ICIJ investigation shows how African millionaire stole a fortune from Angola

Santos got access to lucrative deals involving land, oil, diamonds and telecoms

ANGOLA-DOSSANTOS/PORTUGAL Isabela dos Santos | Reuters

The New York-based International Consortium of Investigative Journalists (ICIJ) on Sunday, published a trove of files that showed how Africa's richest woman syphoned hundreds of millions of dollars of public money into offshore accounts. It is the same organisation that worked with newspapers such as Munich's Suddeutsche Zeitung to reveal the "Panama Papers" tax haven scandal in 2016.

Its latest series called "Luanda Leaks" zeros in on Isabel dos Santos, the daughter of former Angola president Jose Eduardo dos Santos and her Congolese husband Sindika Dokolo. Dokolo and Isabel dos Santos' accounts were frozen last month by Angola's prosecutors. Santos described the act as a groundless political vendetta. 
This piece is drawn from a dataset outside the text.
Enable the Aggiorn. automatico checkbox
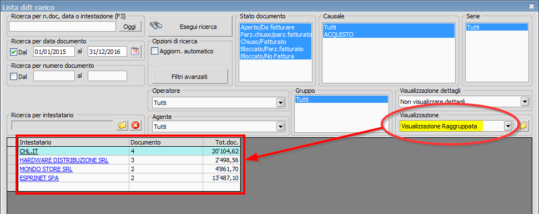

"Based on a trove of more than 715,000 files, our investigation highlights a broken international regulatory system that allows professional services firms to serve the powerful with almost no questions asked," the ICIJ wrote.

Santos, the richest woman in Africa made her fortune by exploiting her own country as she got access to lucrative deals involving land, oil, diamonds and telecoms when her father was president of Angola. Santos, who is under criminal investigations, said that the investigation is a 'witch hunt' meant to discredit her and her father.

The documents, however, show that she and her husband were allowed to buy valuable state assets in a series of suspicious deals 

The ICIJ said its team of 120 reporters in 20 countries was able to trace the numerous Western financial firms, lawyers, accountants, government officials and management companies, who helped the couple hide assets from tax authorities.

Dos Santos took to Twitter to defend herself and launched a salvo of around 30 tweets in Portuguese and English accusing journalists involved in the investigation of telling "lies".

"My fortune is built on my character, my intelligence, education, capacity for work, perseverance," she wrote.

Dos Santos's lawyer dismissed the ICIJ findings as a "highly coordinated attack" orchestrated by Angola's current rulers, in a statement quoted by The Guardian newspaper.

Dos Santos, who said on Wednesday that she would consider running for president in the 2022 elections, headed Angola's national oil company Sonangol. In 2019 the Forbes magazine estimated her net worth at $2.2 billion.

Dos Santos was forced out of the oil company by her father's successor Joao Lourenco in 2017. 

As per ICIJ findings, companies like PwC and Boston Consulting Group had been 'ignoring red flags' as they helped her stash away public assets. 

"Regulators around the globe have virtually ignored the key role Western professionals play in maintaining an offshore industry that drives money laundering and drains trillions from public coffers," the report said.

One of the most suspicious deals was run from London through a UK subsidiary of the Angolan state oil company Sonangol, the company Dos Santos had been put in charge of in 2016, thanks to a presidential decree from her father Jose Eduardo dos Santos.

There are redacted letters in the documents that show how the consultants sought out ways to open non-transparent bank accounts.

Another classified document allegedly drafted by Boston Consulting in September 2015 outlined a complex scheme for the oil company to move its money offshore.

None of the companies named issued immediate statements in response to the investigation.